Europe’s wind energy industry contributed an additional 33% – 32 billion euros (~$41.6 billion) – to EU GDP between 2007 and 2010, growing at double the rate of the EU economy as a whole in 2010, the European Wind Energy announced on the opening day of EWEA 2012 in Copenhagen.
The European wind industry’s increasing contribution to EU economic activity couldn’t be more welcome. Plagued by ballooning government deficits and debt, the EU’s staring at its second recession in three years, with March unemployment hitting a 15-year high in February.
“Wind energy is a recession-busting industry. It is countering the recession – providing increasing economic activity, more jobs and exports every year to an EU struggling with an economic crisis intensified by ever increasing amounts of fuel being imported at rising costs to European citizens,” EWEA president Arthouros Zervos was quoted in a press release.
According to the EWEA’s “Green Growth” report, which was released during EWEA 2012’s opening session:
- The wind energy sector contributed €32 billion to EU GDP in 2010
- The sector’s contribution to GDP grew by 33% from 2007 to 2010
- The sector created 30% more jobs from 2007 to 2010 to reach nearly 240,000, while EU unemployment rose by 9.6% . By 2020, there should be 520,000 jobs in the sector.

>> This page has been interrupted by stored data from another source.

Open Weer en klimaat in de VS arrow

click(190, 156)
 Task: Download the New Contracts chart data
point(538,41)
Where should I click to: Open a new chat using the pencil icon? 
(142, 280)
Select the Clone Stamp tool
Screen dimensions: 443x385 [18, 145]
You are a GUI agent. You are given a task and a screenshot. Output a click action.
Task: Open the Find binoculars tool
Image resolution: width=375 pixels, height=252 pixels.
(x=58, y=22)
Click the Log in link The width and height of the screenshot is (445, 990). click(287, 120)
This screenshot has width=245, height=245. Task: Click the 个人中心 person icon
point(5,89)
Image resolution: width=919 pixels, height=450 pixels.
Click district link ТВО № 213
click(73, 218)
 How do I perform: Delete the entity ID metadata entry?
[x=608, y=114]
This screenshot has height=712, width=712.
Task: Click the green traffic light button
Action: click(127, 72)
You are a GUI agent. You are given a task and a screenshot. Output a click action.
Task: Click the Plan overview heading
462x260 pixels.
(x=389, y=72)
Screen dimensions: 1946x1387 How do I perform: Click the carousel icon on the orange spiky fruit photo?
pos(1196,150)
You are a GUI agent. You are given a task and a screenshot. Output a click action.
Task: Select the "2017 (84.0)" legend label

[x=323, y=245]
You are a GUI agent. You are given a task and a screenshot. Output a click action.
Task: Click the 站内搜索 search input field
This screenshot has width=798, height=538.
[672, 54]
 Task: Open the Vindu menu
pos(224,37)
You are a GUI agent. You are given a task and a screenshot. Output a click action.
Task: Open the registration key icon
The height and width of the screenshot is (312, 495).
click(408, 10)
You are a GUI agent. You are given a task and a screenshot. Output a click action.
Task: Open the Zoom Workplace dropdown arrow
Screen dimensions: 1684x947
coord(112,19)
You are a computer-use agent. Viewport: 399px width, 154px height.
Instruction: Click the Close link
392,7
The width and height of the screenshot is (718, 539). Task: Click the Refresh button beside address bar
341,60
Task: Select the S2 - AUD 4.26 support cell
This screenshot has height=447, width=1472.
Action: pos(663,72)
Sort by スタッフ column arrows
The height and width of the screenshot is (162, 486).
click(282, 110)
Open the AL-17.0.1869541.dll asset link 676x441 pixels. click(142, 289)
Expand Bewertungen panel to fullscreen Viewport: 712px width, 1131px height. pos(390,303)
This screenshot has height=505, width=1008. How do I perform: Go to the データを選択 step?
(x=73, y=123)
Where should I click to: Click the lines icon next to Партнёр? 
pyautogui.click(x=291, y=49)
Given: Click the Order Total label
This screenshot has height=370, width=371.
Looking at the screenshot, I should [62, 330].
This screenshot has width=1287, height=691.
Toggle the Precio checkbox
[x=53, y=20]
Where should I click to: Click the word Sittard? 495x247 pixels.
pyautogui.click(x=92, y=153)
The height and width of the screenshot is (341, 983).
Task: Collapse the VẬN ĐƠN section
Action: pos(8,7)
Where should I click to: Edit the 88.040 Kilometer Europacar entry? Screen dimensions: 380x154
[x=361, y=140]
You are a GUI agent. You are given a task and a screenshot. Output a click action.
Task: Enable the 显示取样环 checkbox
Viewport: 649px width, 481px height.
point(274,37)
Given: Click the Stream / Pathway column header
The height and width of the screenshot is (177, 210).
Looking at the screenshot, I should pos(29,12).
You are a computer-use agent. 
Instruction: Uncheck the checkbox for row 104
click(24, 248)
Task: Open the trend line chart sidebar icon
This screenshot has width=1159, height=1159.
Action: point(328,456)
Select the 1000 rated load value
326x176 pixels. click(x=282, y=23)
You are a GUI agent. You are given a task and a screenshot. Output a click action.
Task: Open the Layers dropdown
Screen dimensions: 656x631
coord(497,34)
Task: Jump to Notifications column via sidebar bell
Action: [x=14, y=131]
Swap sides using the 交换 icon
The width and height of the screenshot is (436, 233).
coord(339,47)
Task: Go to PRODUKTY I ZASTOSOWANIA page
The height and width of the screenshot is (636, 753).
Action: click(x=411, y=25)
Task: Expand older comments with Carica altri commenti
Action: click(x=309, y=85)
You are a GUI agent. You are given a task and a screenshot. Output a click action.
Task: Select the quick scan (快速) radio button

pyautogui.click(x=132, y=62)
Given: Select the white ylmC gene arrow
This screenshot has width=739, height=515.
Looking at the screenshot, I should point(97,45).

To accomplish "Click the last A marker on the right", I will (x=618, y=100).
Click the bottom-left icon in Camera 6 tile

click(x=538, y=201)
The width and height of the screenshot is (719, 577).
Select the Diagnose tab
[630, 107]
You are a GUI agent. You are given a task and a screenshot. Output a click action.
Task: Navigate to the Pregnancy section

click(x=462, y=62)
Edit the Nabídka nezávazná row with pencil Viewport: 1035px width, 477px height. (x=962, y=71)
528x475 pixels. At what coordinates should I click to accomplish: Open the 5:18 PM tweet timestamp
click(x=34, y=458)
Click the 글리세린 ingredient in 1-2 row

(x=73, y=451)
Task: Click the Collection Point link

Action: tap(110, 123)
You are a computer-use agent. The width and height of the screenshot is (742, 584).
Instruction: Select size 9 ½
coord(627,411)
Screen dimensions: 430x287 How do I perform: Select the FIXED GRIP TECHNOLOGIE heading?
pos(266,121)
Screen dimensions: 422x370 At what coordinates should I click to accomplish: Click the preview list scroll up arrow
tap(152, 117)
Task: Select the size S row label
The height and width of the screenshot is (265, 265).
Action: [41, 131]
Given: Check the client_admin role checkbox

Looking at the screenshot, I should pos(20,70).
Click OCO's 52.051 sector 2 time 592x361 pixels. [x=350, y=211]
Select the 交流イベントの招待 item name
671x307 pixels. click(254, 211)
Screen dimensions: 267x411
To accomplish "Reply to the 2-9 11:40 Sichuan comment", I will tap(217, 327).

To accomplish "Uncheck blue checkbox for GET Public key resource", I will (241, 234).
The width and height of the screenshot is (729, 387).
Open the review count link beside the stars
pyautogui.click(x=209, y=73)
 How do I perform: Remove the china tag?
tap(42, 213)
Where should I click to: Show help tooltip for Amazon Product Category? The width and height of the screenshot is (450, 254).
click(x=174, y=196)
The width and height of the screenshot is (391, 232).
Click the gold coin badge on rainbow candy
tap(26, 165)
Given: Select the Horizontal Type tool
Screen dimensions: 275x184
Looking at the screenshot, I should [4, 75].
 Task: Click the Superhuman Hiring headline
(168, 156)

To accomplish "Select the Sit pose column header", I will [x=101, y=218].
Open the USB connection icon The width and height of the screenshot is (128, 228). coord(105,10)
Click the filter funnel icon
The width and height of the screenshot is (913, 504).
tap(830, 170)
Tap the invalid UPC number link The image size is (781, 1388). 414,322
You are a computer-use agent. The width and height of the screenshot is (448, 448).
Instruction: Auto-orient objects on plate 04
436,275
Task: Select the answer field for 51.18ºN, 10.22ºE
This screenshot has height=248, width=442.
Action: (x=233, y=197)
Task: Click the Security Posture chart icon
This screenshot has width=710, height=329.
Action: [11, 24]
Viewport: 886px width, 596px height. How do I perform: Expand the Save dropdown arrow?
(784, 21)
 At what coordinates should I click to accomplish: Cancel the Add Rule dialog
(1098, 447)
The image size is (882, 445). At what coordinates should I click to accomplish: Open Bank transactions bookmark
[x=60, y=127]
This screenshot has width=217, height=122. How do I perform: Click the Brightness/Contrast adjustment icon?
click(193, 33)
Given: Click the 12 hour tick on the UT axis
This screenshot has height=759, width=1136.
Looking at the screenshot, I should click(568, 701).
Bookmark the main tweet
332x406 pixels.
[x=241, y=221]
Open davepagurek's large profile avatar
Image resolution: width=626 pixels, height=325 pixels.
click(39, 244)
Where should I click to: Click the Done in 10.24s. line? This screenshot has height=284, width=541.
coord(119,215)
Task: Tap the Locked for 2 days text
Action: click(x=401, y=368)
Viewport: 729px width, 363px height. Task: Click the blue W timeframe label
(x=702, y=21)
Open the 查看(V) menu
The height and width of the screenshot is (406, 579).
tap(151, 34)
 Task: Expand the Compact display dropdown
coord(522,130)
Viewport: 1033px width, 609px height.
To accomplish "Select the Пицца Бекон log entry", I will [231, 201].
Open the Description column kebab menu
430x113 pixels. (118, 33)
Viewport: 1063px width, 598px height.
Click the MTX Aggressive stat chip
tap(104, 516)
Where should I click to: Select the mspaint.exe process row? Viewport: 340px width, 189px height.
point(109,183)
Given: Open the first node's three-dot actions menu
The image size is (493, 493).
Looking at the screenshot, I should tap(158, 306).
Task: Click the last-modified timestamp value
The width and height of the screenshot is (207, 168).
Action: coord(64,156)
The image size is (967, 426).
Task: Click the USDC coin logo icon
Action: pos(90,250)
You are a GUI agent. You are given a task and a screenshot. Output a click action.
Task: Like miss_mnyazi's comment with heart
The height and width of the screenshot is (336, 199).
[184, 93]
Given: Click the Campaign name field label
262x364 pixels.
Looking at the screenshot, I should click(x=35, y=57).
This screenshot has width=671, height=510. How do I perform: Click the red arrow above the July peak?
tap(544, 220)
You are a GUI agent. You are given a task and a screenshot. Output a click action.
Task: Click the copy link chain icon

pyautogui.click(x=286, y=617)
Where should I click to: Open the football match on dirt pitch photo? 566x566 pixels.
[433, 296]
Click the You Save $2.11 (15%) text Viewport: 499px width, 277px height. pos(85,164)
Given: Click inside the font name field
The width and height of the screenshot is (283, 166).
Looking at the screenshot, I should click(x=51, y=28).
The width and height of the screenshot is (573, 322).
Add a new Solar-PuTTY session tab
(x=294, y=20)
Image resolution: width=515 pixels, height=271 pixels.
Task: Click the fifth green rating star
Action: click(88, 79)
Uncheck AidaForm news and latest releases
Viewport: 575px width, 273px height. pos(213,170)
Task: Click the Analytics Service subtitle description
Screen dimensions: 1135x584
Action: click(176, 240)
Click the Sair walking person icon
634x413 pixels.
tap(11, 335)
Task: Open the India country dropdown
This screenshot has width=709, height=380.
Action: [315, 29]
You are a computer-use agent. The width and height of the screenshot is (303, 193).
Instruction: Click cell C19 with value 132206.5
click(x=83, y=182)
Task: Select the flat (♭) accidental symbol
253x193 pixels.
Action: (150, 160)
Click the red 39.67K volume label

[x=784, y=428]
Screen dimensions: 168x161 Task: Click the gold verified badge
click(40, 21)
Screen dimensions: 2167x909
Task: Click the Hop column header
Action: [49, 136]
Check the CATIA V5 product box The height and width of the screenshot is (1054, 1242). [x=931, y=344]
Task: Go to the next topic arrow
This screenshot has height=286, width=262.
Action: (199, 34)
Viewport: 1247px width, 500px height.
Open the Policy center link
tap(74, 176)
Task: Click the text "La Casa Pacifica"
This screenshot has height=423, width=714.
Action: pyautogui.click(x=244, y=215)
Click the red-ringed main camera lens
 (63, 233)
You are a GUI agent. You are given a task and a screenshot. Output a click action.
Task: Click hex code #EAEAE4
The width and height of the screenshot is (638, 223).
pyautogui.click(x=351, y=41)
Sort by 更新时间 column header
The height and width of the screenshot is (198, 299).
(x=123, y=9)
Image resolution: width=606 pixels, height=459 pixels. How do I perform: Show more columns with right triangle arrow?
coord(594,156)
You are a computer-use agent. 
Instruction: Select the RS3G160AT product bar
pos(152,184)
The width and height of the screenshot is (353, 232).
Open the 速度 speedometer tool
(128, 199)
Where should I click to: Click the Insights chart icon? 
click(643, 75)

- The sector was a net exporter of €5.7 billion worth of goods and services in 2010
- The sector avoided €5.71 billion of fuel costs in 2010
- The sector invested 5% of its spending in R&D – three times more than the EU average. Wind turbine manufacturers commit around 10% of their total turnover to R&D.
Extending and expanding support for EU wind energy is yielding benefits in the short- and long-term, as well as across multiple fronts, opening day speakers pointed out. A world leader in wind and renewable energy, as well as efforts to mitigate and adapt to climate change and enhance the environmental and social sustainability of business, Denmark’s prime minister and crown prince addressed conference attendees.
“The green agenda is both about job creation in the short run and climate protection in the long run,” stated Danish Prime Minister Helle Thorning-Schmidt. “Focusing on the role of wind power for our sustainable future makes good sense from both an environmental and an economic perspective,” Denmark’s Crown Prince Frederick added.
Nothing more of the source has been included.